1. Passer au chinois la moitié de votre bouillon de cuisson (qui doit être très peu salé au départ), incorporez le Vandouvan, un trait de Xérès Fino et réduisez.
2. Faites cuire 1 kg de pommes de terre Bintje qui vous serviront à préparer une Mousseline robuchonnienne où, question beurre, vous ne lésinerez guère, quitte à aller plus tard brûler des calories par des sentes invisibles. Mais de cela, il n’est pas encore question ici.
Et le vin ? Très bel accord avec un dense, énergique, Pommard Les Chanlins 1998 de Nicolas Rossignol. On est proche des Rugiens avec une extraordinaire concentration (22 hl/ha) et une vraie dimension séveuse qui éclate sur la finale. Les tannins sont fermes et réglissés et le vin surprend par sa fraîcheur.
Merveilleux accord avec cette Poitrine de Veau au Vadouvan.
37 Comments
My god, ma tete ou mes yeux n’ont fait qu’un tour en lisant le tritre, je l’ai d’ailleurs malencontreusement lu a l’envers :
Cuisine en liberté et poitrine Bourgeoise !
j’espere que tu ne m’en voudras pas Jacques, j’etais un peu fatigué mais cette delicieuse lecture m’a redonné de l’energie .
voila un plat ideal pour la periode.
thanks
Fredi,
Jacques a bien écrit "poitrine en liberté"….
Un plat qui parait très appétissant.
Étonnant que François n’ait pas réagi plus vite?
Il doit être occupé?
Bien aimé récemment sur place le Pommard Chanlins 2007 de Monthélie-Douhairet-Porcheret (un peu moins le 2006).
Oui Michel, c’est bien cela qui est écrit et d’ailleurs je préfère une "poitrine en liberté".
je m’en excuse encore, pourtant je n’est point lu Freud dernierement.
Ben oui quoi, j’étais à travailler avec LPV sur des Hospices de Moulin à Vent, millésimes inavouables.
je rentre et poum : on m’annonce un billet du Grand Jacques vantant la belle Otero ou je ne sais quelle diaphane jeune fille particulièrement gâtée par la nature lubrique des petits hommes que nous sommes.
Là, patatra : simplement de la cuisine bourgeoise, du style Ali Bab revu par un bon protestant r^évant beaucoup, n’agissant jamais (presque) 🙂
Et ce bougre de Grand Jacques : je suis certain qu’il a derrière ses fagots luminescents (c’est-y pas beau cet accouplement ?) des choses à dire que la morale réprouve et que la censure censure.
Et comme c’est un légaliste pur jus : nous voilà dans le besoin, dan sl’expectative, dans le regret; C’est qu’il nou sassassine à petit feu le bougre !
Bon, chacun aura corrigé les fotes de frap dues à un clavier en fin de vie.
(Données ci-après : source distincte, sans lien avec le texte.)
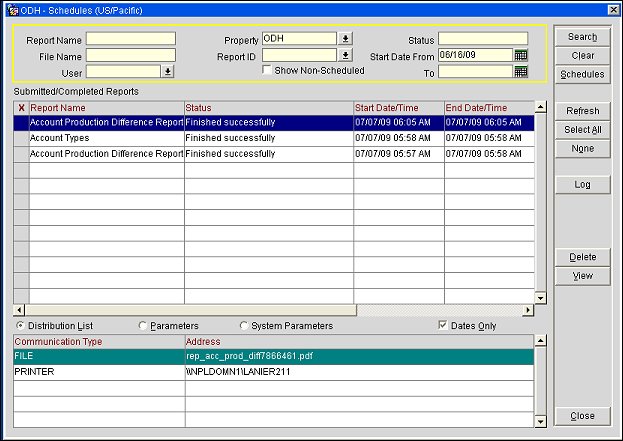Select the Account Types report row

(105, 138)
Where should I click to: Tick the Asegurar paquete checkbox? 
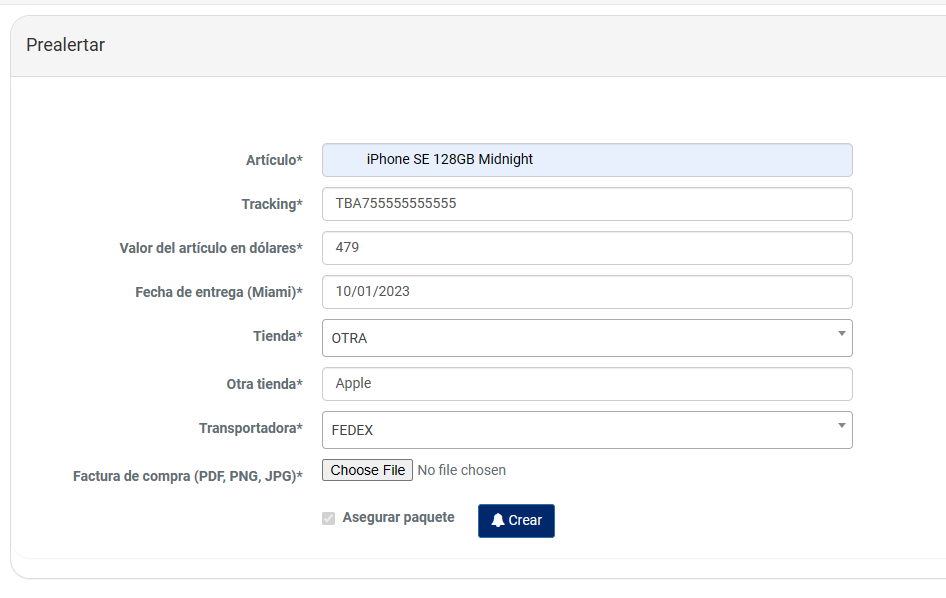click(328, 519)
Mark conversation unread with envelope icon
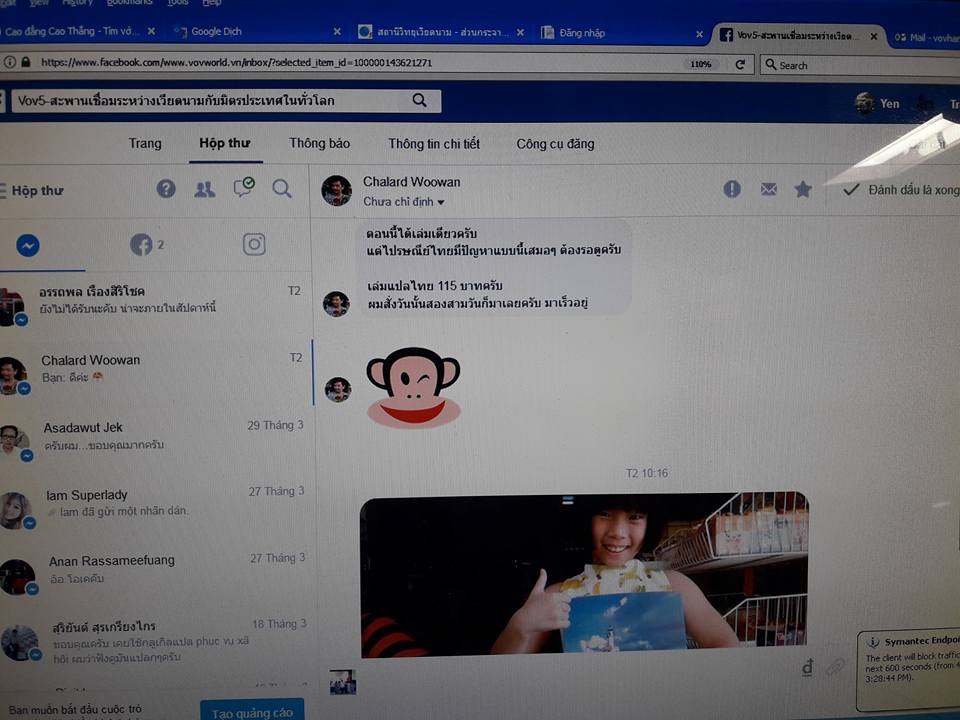 [x=768, y=189]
Pour cotiser : alimenter le compte du Dr Bonobo à Lugano.
Quel Bartleby à l’envers, ce François Mauss (I would prefer not to…) et fayot avec ça !
De Wiki :
Le narrateur est un homme de loi de Wall Street, qui engage dans son étude un dénommé Bartleby pour un travail de « scribe », c’est-à-dire qu’il recopie des textes.
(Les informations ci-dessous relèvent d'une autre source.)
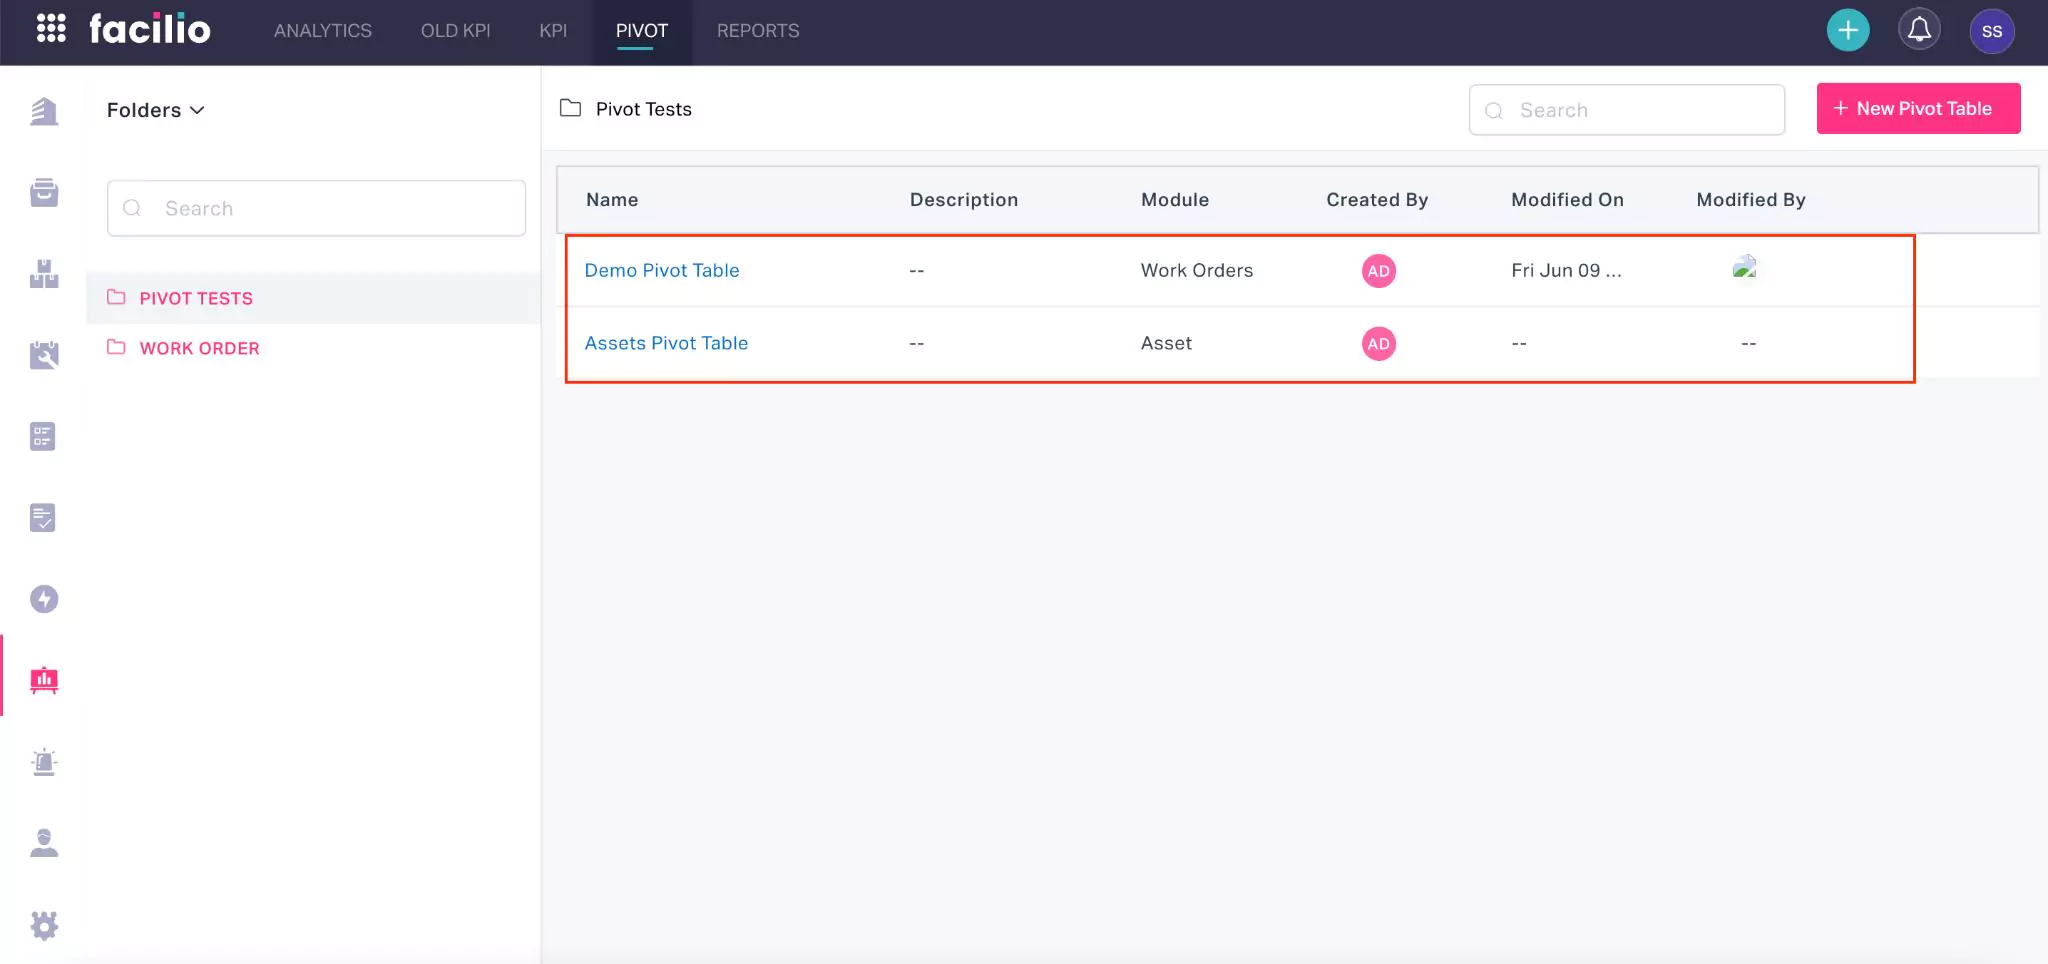2048x964 pixels.
Task: Click the New Pivot Table button
Action: point(1917,109)
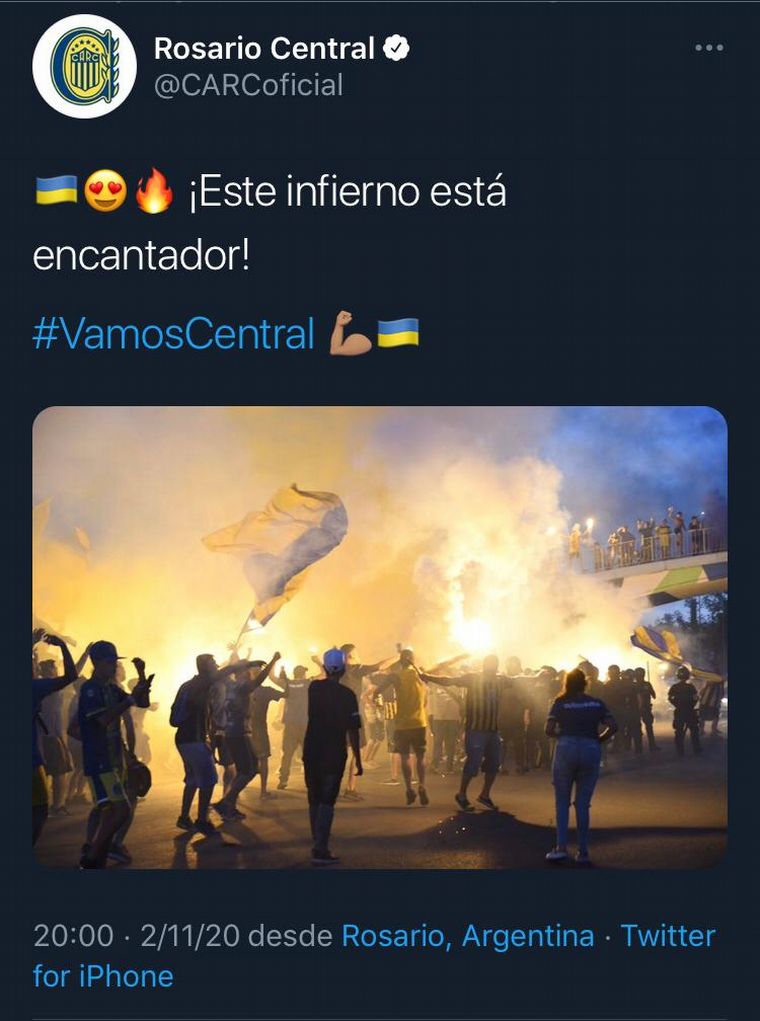The image size is (760, 1021).
Task: Click the first flag emoji before the text
Action: (56, 190)
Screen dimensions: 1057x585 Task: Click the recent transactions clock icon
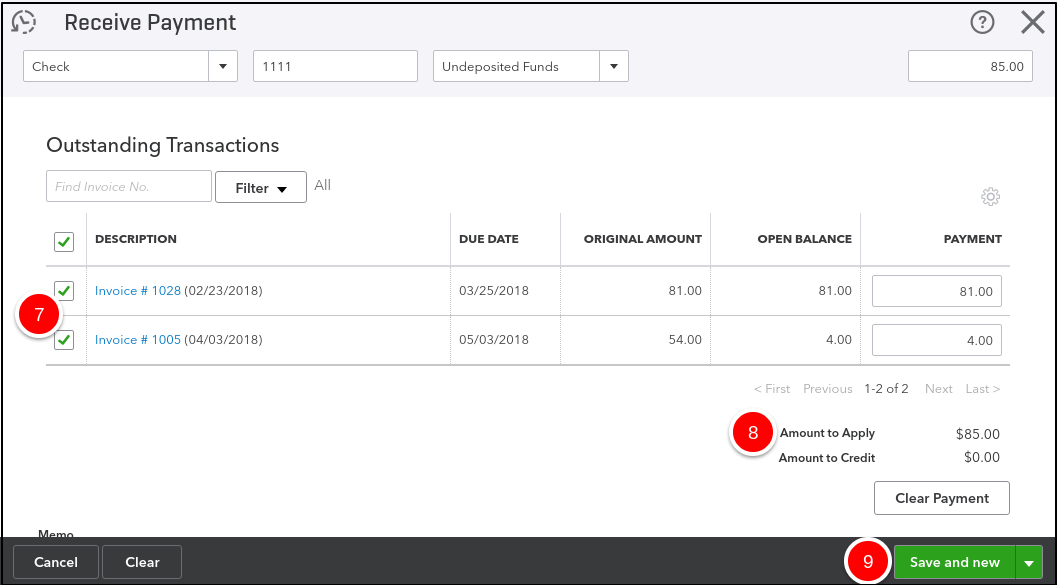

Au fil du temps cet être qui s’est d’abord montré travailleur, consciencieux, lisse, ne parlant à personne, révèle une autre part de sa personnalité : il refuse certains travaux que lui demande son patron. Il ne les refuse pas ouvertement, il dit simplement qu’il « préférerait ne pas » les faire, et ne les fait pas. Et cette phrase revient alors systématiquement dans sa bouche : « I would prefer not to », traduite en français par « je ne préférerais pas », ou « je préférerais ne pas » ou encore « j’aimerais mieux pas »[1]. Peu à peu, Bartleby cesse complètement de travailler, mais aussi de sortir de l’étude où il dort. Il ne mange rien d’autre que des biscuits au gingembre, et refuse même son renvoi par son employeur.
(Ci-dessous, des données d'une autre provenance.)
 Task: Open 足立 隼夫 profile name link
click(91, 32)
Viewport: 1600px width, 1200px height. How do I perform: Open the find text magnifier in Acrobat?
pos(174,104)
Bouh ! Comment je dois comprendre ? 🙂
Tu m’inquiètes de plus en plus François.
ABM, dis kekchose ! Tu es le seul – avec Jacques – à pouvoir remettre le président dans le droit chemin…
Il a bon dos le clavier en fin de vie : je voudrais bien savoir ce que le père Vialette pense de ça, tiens…
😉
Que veux-tu que je dises, Nicolas, c’est l’époque qui veut ça. Victor Hugo avait eu "Trochu participe passé du verbe trop choir", nous, avez notre présidence, on a Besson 1ère personne du pluriel de l’indicatif présent de baisser. Ça vole donc très bas
Et il est vrai que "Bartlebooth" de Georges Perec, voir "Barnabooth" de Valéry Larbaud me sont plus familier que Bartleby. Cette sorte d’homophonie nous ramène donc à Vichy puisque François nous affirme que c’est sous ce gouvernement que se créèrent les 1ers crus en Bourgogne.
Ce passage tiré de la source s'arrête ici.